The student showed up every day and took two courses at a time. He went to summer school.
He kept asking, “Am I a junior yet?” and Ferry kept saying, “Keep taking courses.”
Last spring, he asked the same question. This time, Ferry said, “I’ve got some bad news. You’re not a junior. You’re a senior.”
The young man graduated in June.
“I call them my angels,” Ferry says. “There are 500 stories like this one.”
Not every student is cut out for the traditional high school. Distance learning is perfect for the young mother, the student who is struggling with English or the student who has to work to support his or her family. It also works for the teenager who is “school-phobic,” who can’t deal with 2,000 students and all of the attendant drama.
“Technology offers flexibility in scheduling and the ability to work anytime,” Ferry said. “We would never be able to service these kids face-to-face.”

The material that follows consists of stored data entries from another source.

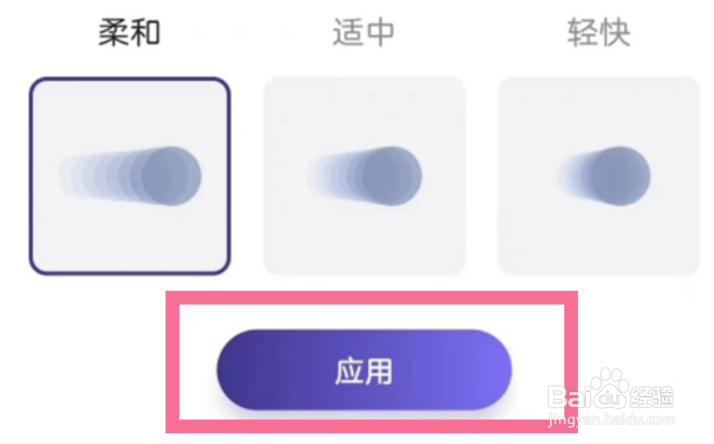The height and width of the screenshot is (444, 714).
Task: Click the faded motion trail in the 柔和 card
Action: (x=98, y=177)
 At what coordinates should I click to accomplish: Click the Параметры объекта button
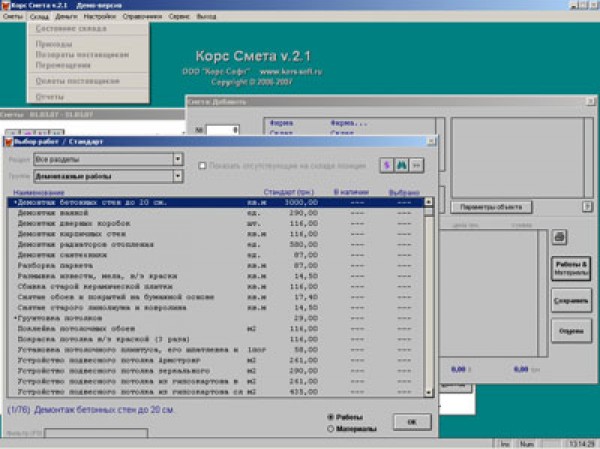pos(490,207)
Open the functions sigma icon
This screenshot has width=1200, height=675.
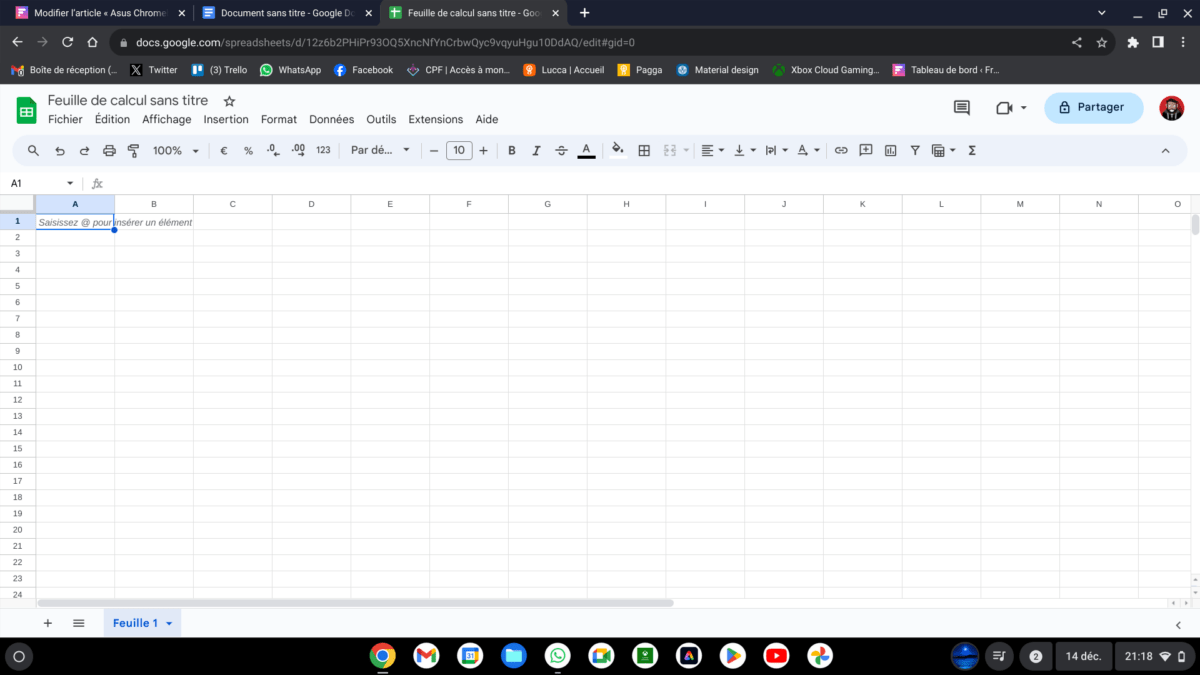coord(972,151)
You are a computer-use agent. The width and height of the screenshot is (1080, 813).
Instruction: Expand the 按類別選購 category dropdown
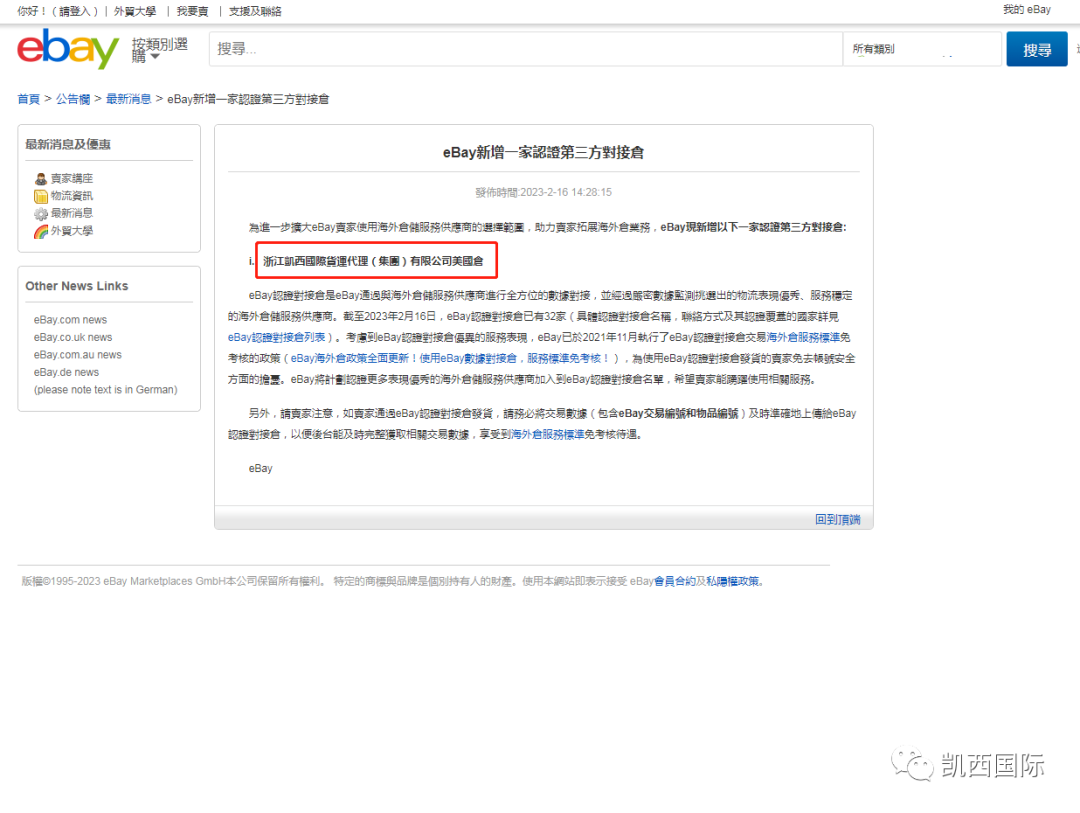coord(159,50)
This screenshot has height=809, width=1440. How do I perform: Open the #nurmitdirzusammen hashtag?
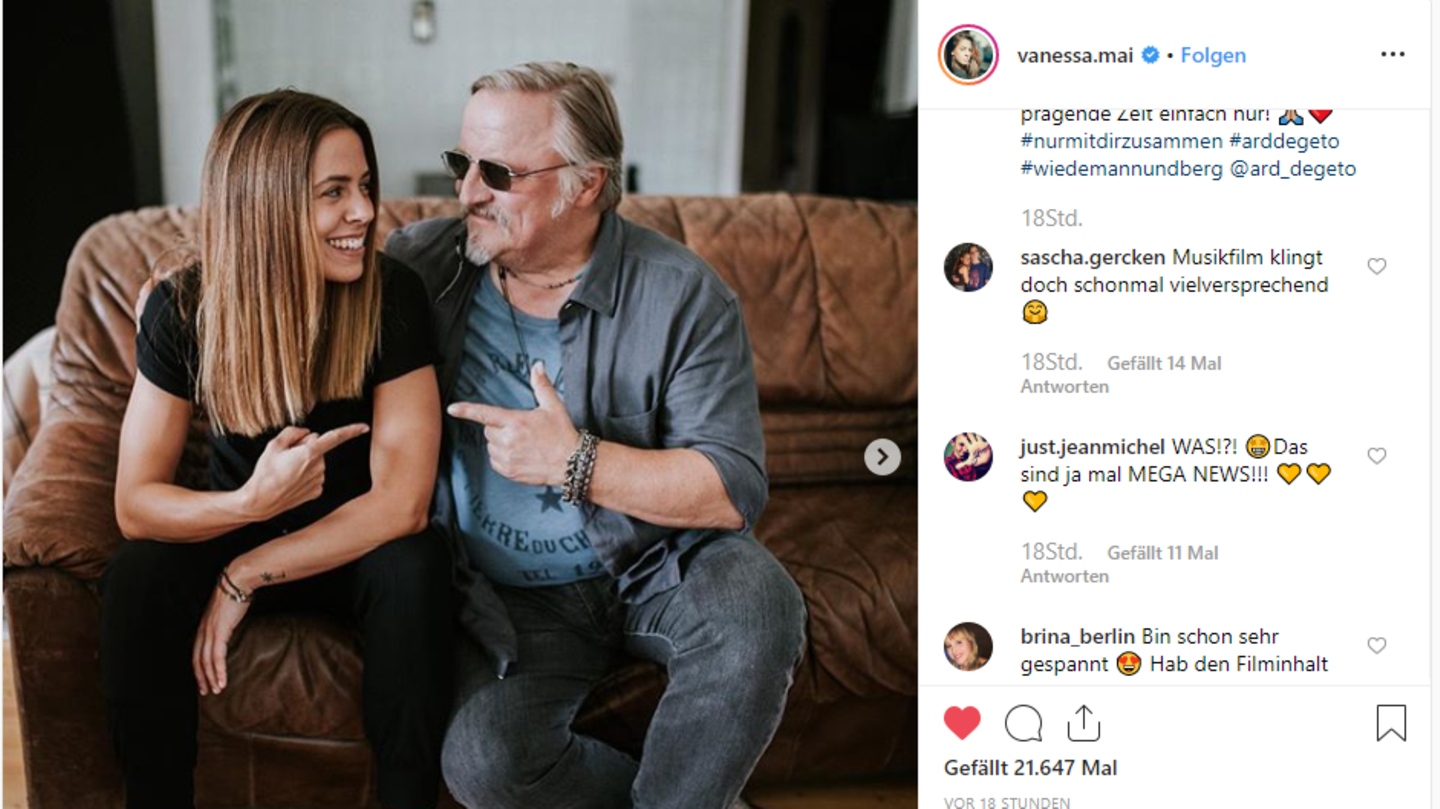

Working with a company called Nova Net, the high school took the company’s online courses and aligned them with its own curricula. Ferry said that the students taking the online courses receive the same content as those taking the face-to-face classes. The beauty is they can work at their own pace.
Students use this program to make up credits, and Ferry says that 56 students graduated last year thanks to the opportunity. Students can also access the curricula from home.
In Providence, iPads provide a fresh take on the classic “learning walk.” In the past, principals have observed teachers and then scribbled their observations on a long worksheet. The iPad not only makes it much easier to complete the evaluations, it aggregates the data and helps schools identify strengths and weaknesses in each subject.
The observations are not a “gotcha” exercise, however. Rather, they are an attempt to collect feedback from individual classroom visits, collate the data, and spot trends. Are students engaged? Are teachers mixing up different styles of instruction? Does the student know what is being taught and why? Ultimately, the information will be used to give teachers feedback on how to refine instruction.
“It’s important that we look at what we’re doing,” says Lenora Goodwin, an AP environmental-science teacher at Central High School. “I have good days and bad days, but I know that in the end I’m moving my kids along.”